**What you should do**
Each line from the one bearing "You are a computer-use" through the last line of the entries below should be returned exactly, with pictures left out.

BEGIN Supplied information

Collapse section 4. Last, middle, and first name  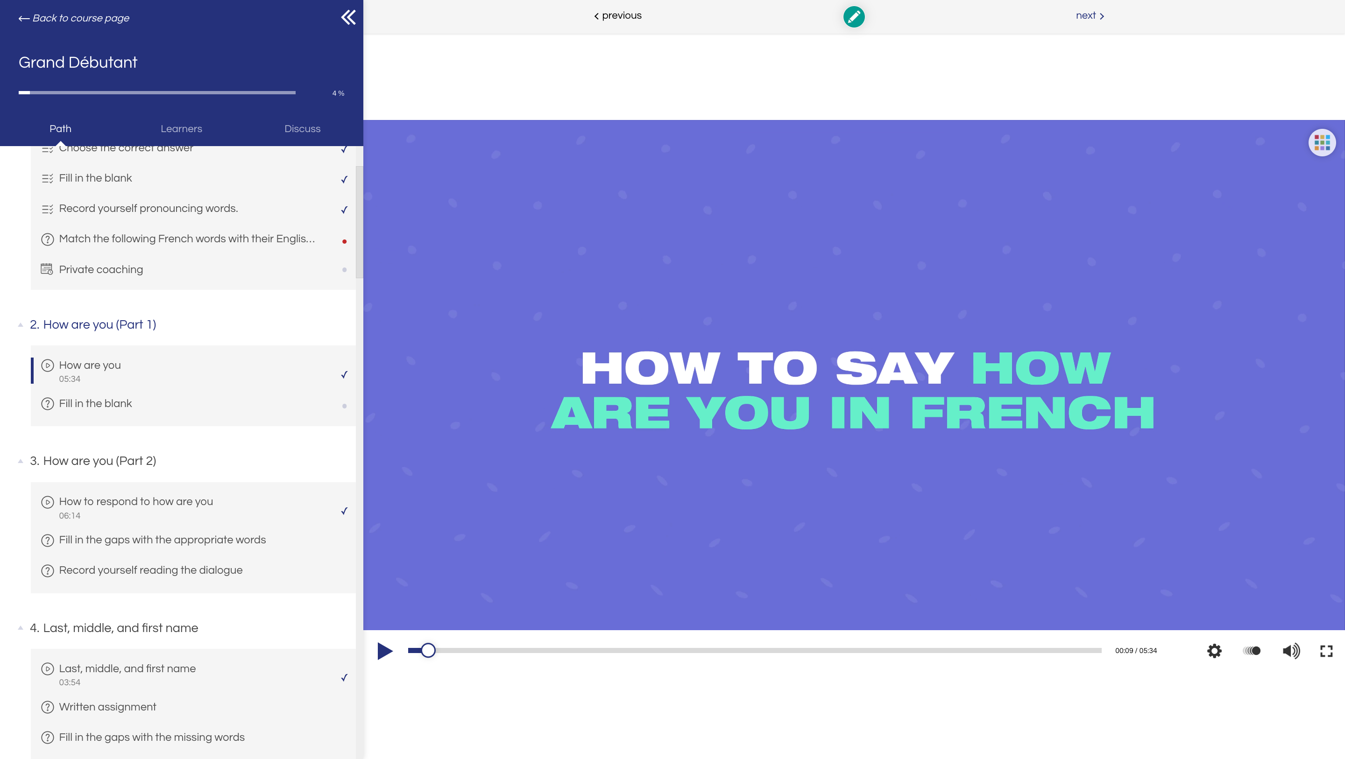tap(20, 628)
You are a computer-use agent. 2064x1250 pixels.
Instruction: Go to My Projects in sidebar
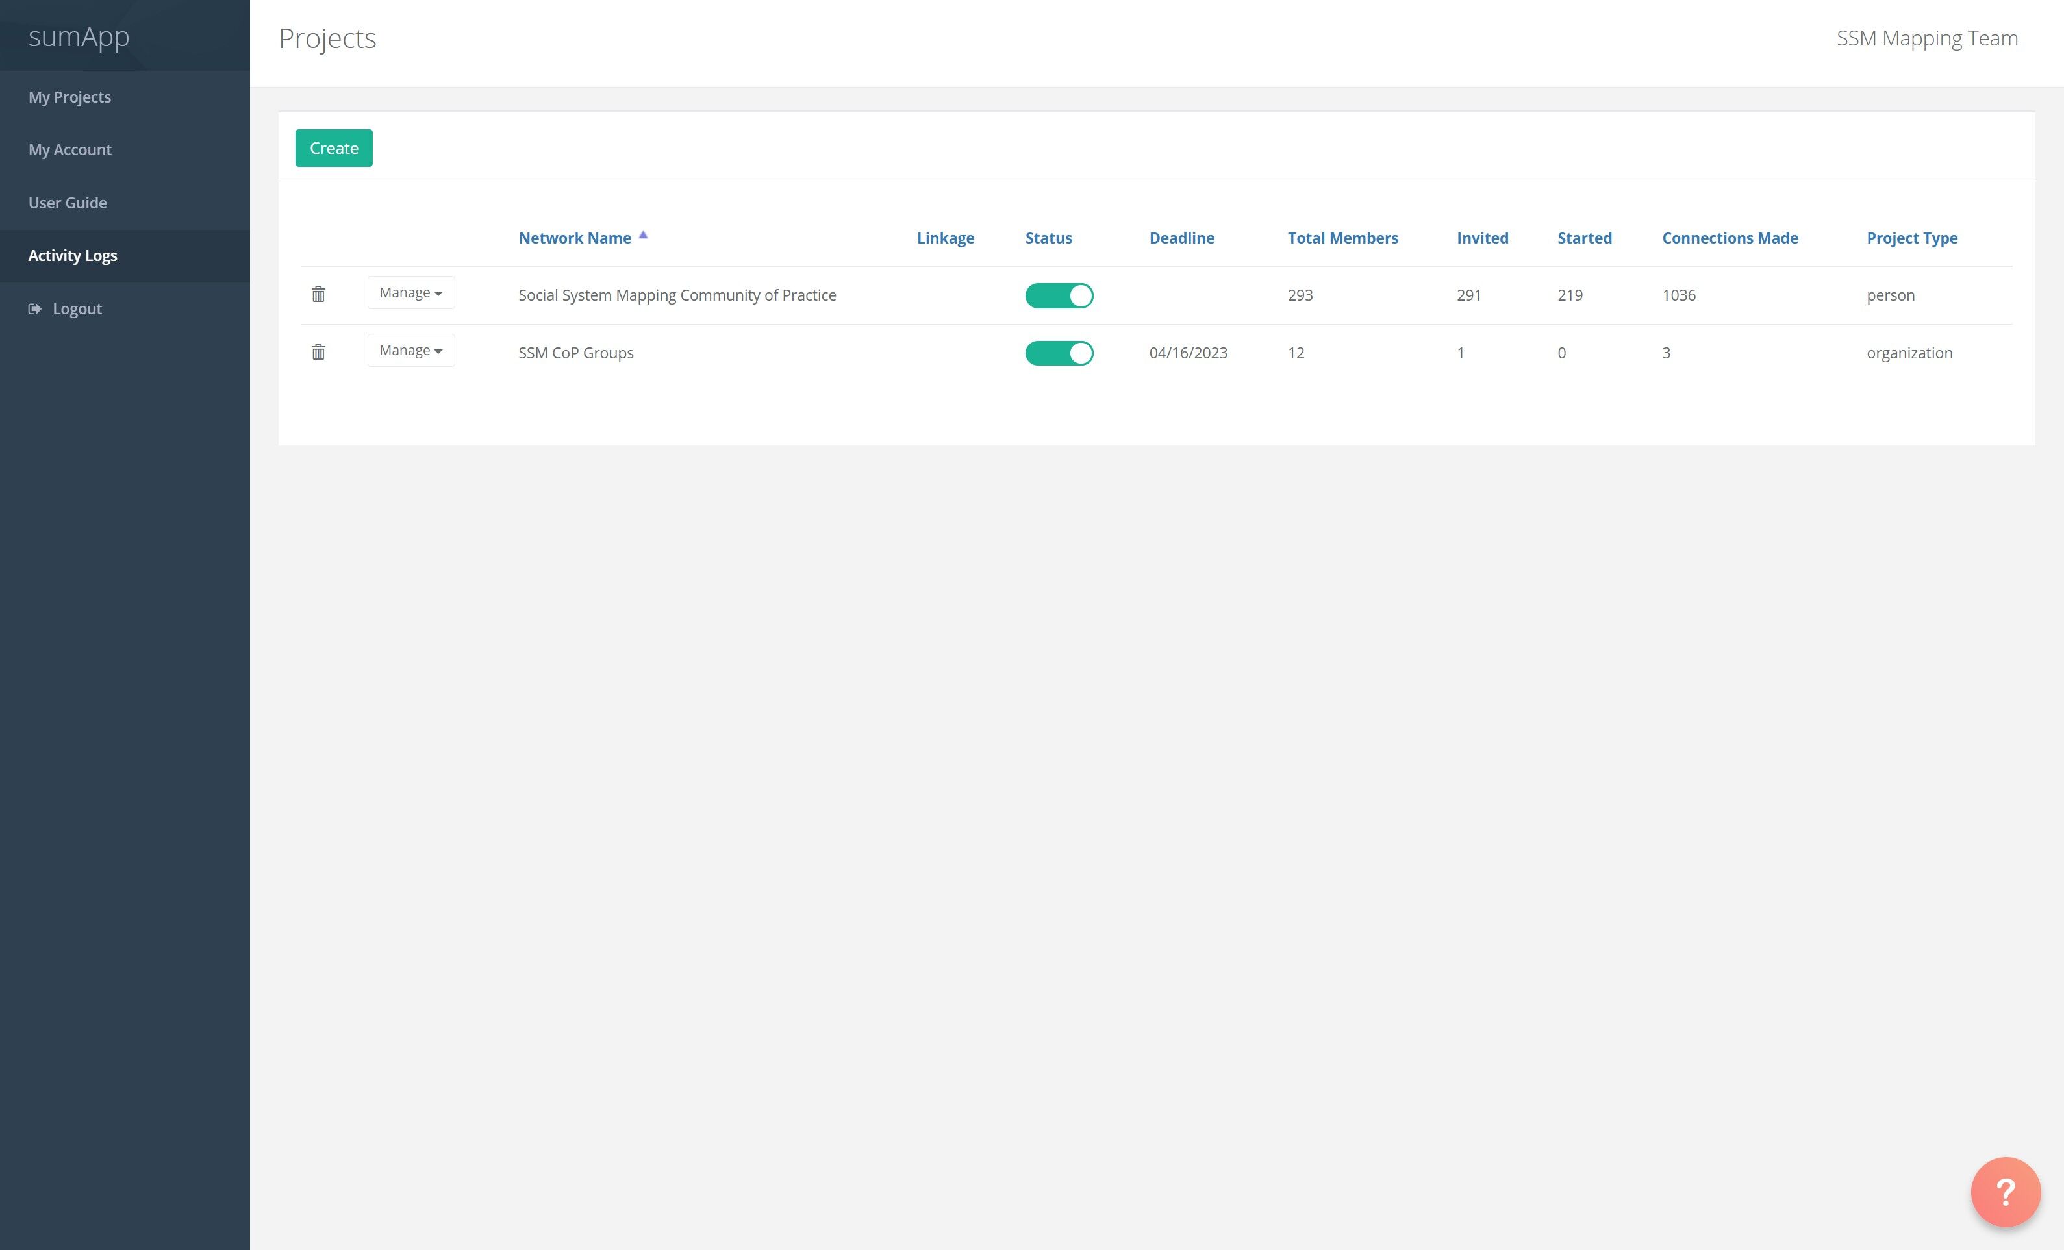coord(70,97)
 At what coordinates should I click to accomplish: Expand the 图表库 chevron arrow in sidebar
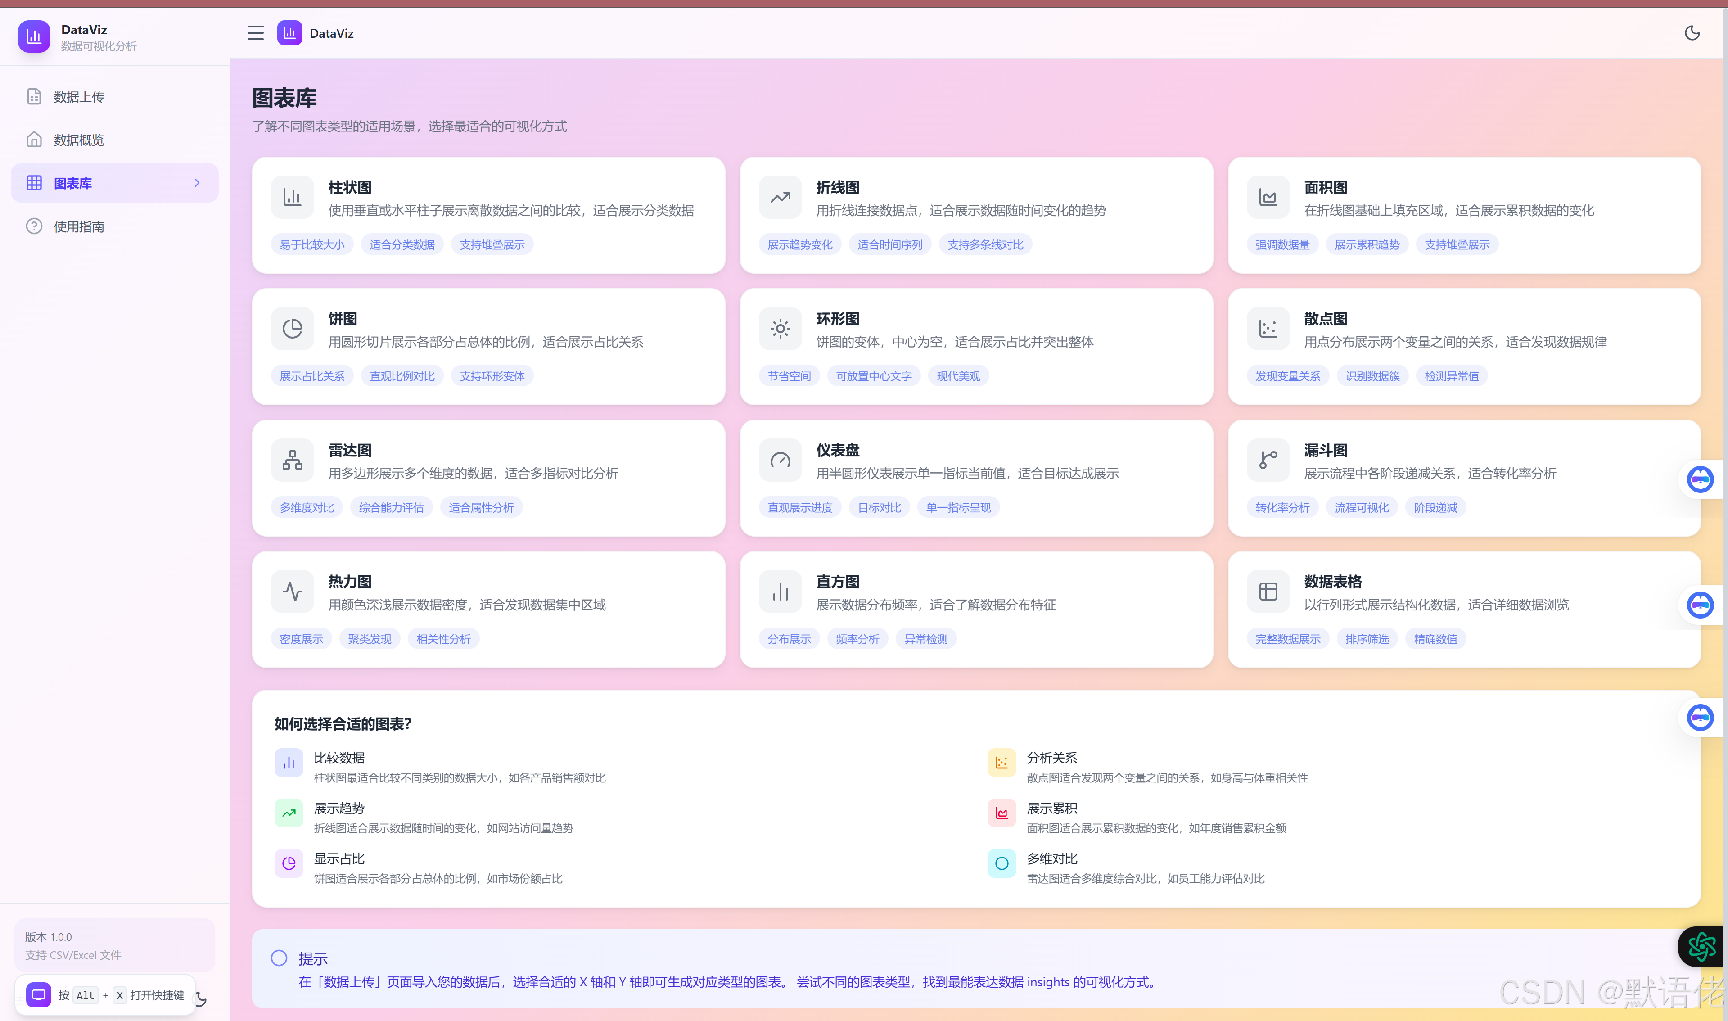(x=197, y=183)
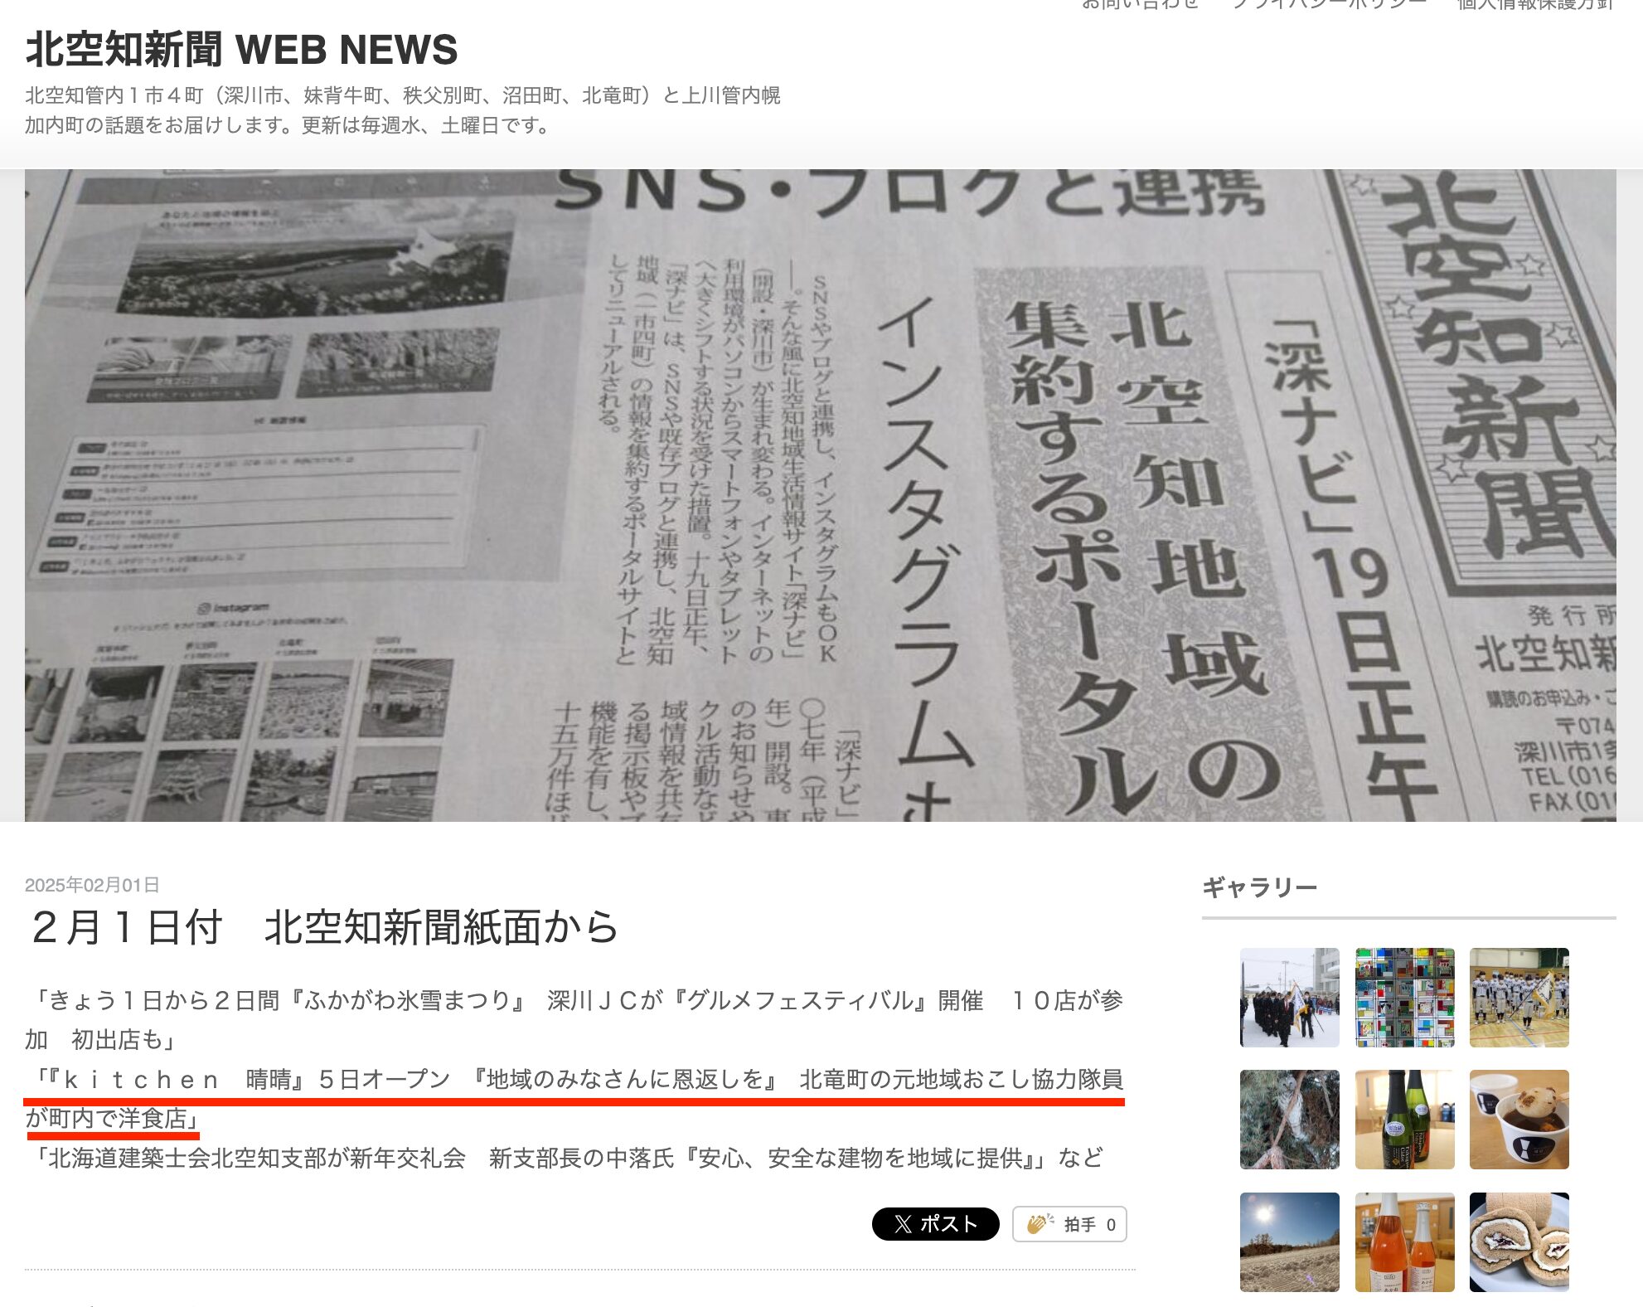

END Supplied information

**Solved problem**
You are a computer-use agent. 2064x1250 pixels.
Instruction: Go to My Projects in sidebar
coord(70,97)
 At what coordinates should I click to accomplish: Expand the 图表库 chevron arrow in sidebar
(x=197, y=183)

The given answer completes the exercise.